Aufgabe: Schreib aus dem Text über den Hexenbegriff die Stelle von „Im Laufe der“ bis einschließlich „und seinen Anhängern[75].“ Wort für Wort ab.

━━━ Lesetext ━━━

Im Laufe der Zeit kam es zur Überlagerung dieses Hexenbegriffs mit den Vorstellungen der römischen Antike. Gleichzeitig entwickelte sich die Idee von der Existenz der Zauberwesen dahingehend, dass aus den Geisterwesen Menschen wurden[74], die sich vor der Nähe ihrer Mitmenschen nicht scheuten. Im 15. Jahrhundert nannte man diejenigen, die man mit Magie in Verbindung brachte, im Volk nicht Hexen, sondern je nach Region noch Schadensstifterinnen und Unholdinnen, Zaubersche, Trutten oder Teufelshuren, allerdings wurden ihnen alle negativ konnotierten Eigenschaften zugeschrieben, die man bereits in vorchristlicher Zeit gekannt hatte, so auch Nachtfahrten und Dämonenflüge, Tierverwandlungen, das Bringen von Krankheit und Tod von Mensch und Vieh, das Verderben von Ernte und Nahrung, Gotteslästerung und Unzucht mit dem Teufel und seinen Anhängern[75].

━━━ Gegebene Angaben ━━━

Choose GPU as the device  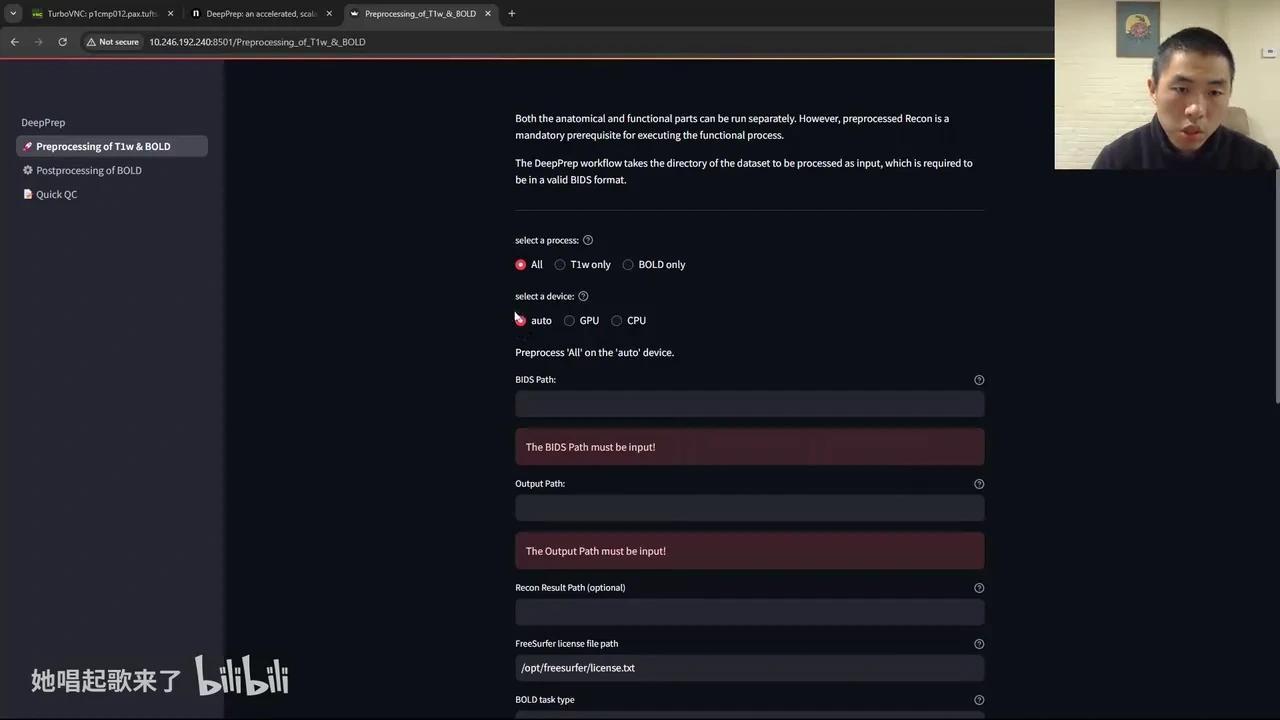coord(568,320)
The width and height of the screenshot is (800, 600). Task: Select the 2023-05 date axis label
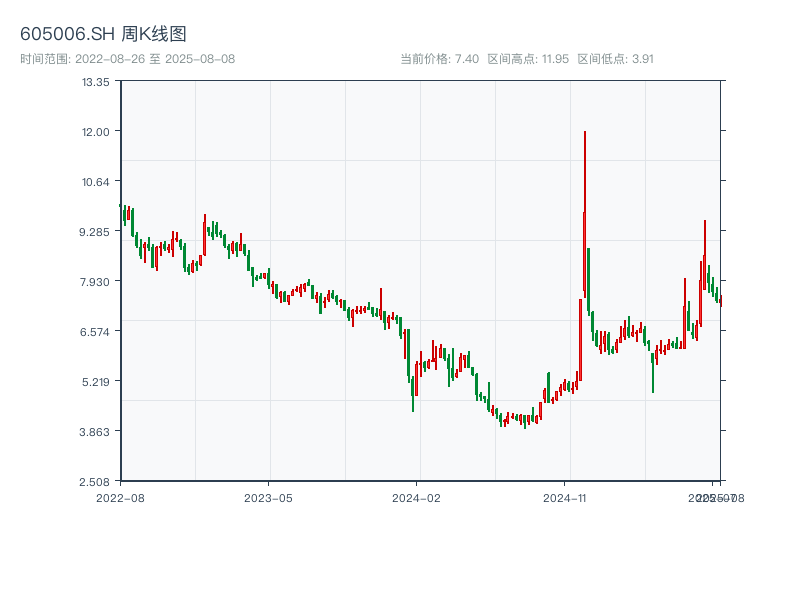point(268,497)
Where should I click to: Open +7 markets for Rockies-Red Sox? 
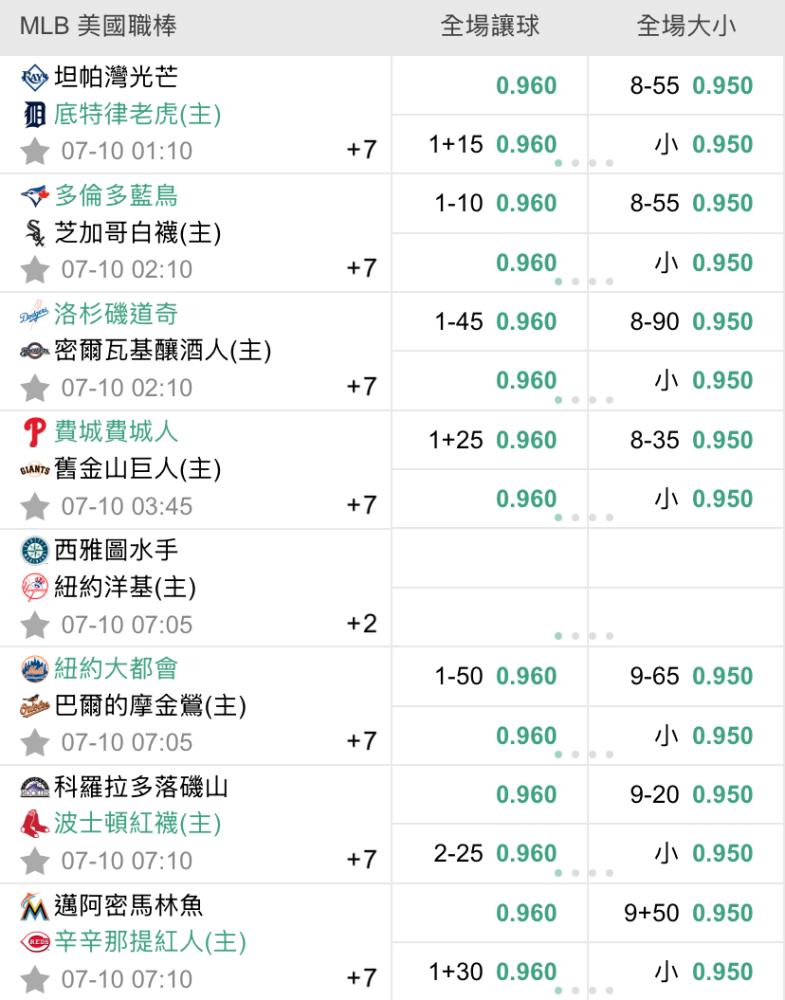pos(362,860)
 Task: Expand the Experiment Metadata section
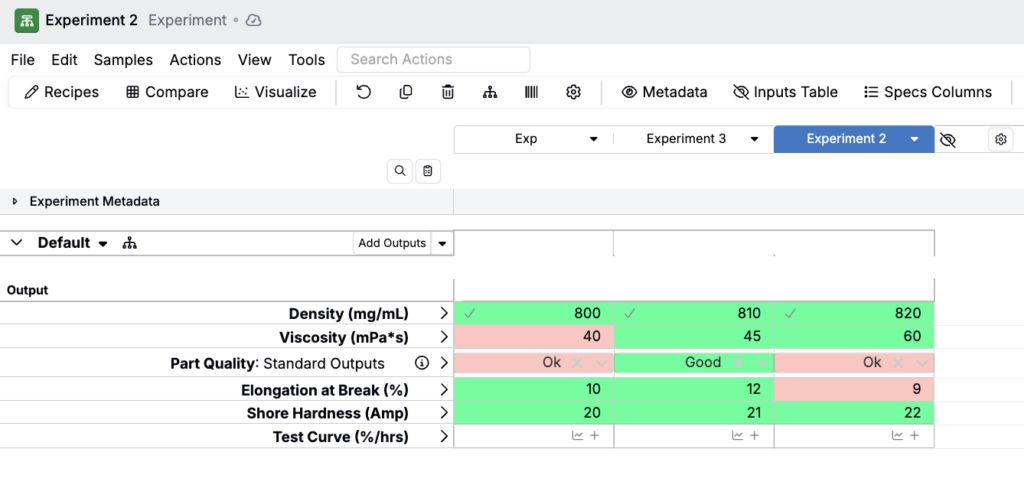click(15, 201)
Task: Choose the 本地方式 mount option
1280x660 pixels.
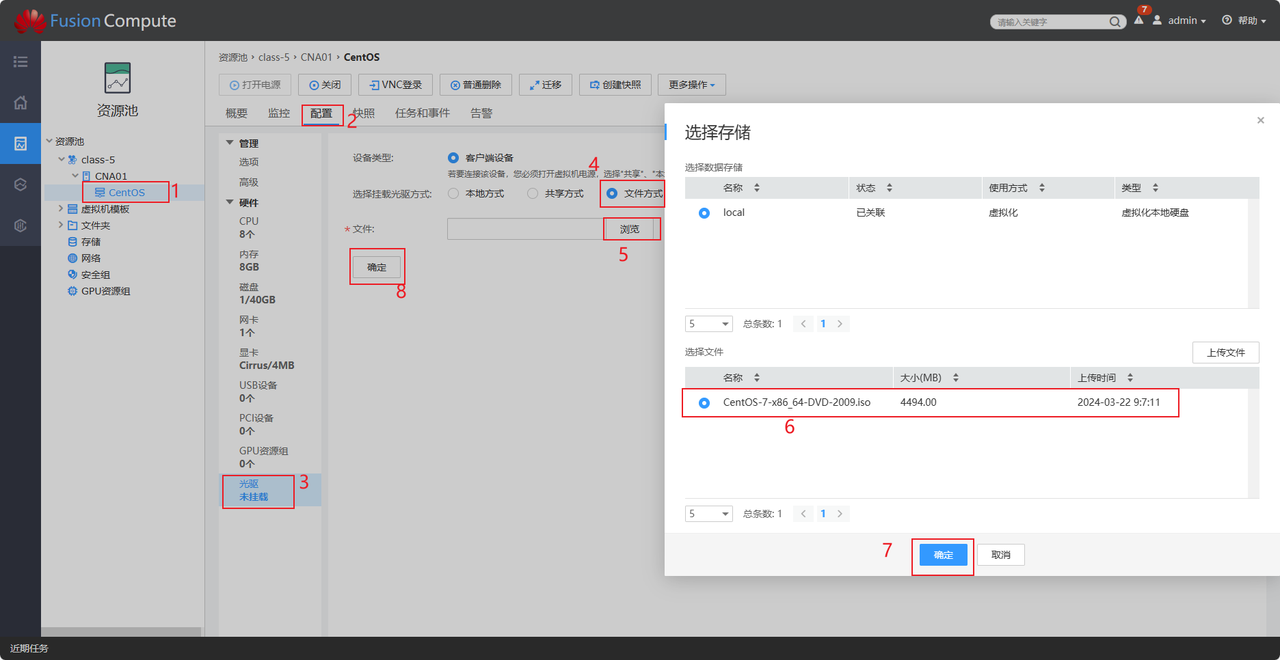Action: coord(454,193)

━━━
━━━ Gegebene Angaben ━━━

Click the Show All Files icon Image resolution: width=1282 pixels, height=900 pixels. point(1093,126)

━━━

Schriftliche Antwort:
Im Laufe der Zeit kam es zur Überlagerung dieses Hexenbegriffs mit den Vorstellungen der römischen Antike. Gleichzeitig entwickelte sich die Idee von der Existenz der Zauberwesen dahingehend, dass aus den Geisterwesen Menschen wurden[74], die sich vor der Nähe ihrer Mitmenschen nicht scheuten. Im 15. Jahrhundert nannte man diejenigen, die man mit Magie in Verbindung brachte, im Volk nicht Hexen, sondern je nach Region noch Schadensstifterinnen und Unholdinnen, Zaubersche, Trutten oder Teufelshuren, allerdings wurden ihnen alle negativ konnotierten Eigenschaften zugeschrieben, die man bereits in vorchristlicher Zeit gekannt hatte, so auch Nachtfahrten und Dämonenflüge, Tierverwandlungen, das Bringen von Krankheit und Tod von Mensch und Vieh, das Verderben von Ernte und Nahrung, Gotteslästerung und Unzucht mit dem Teufel und seinen Anhängern[75].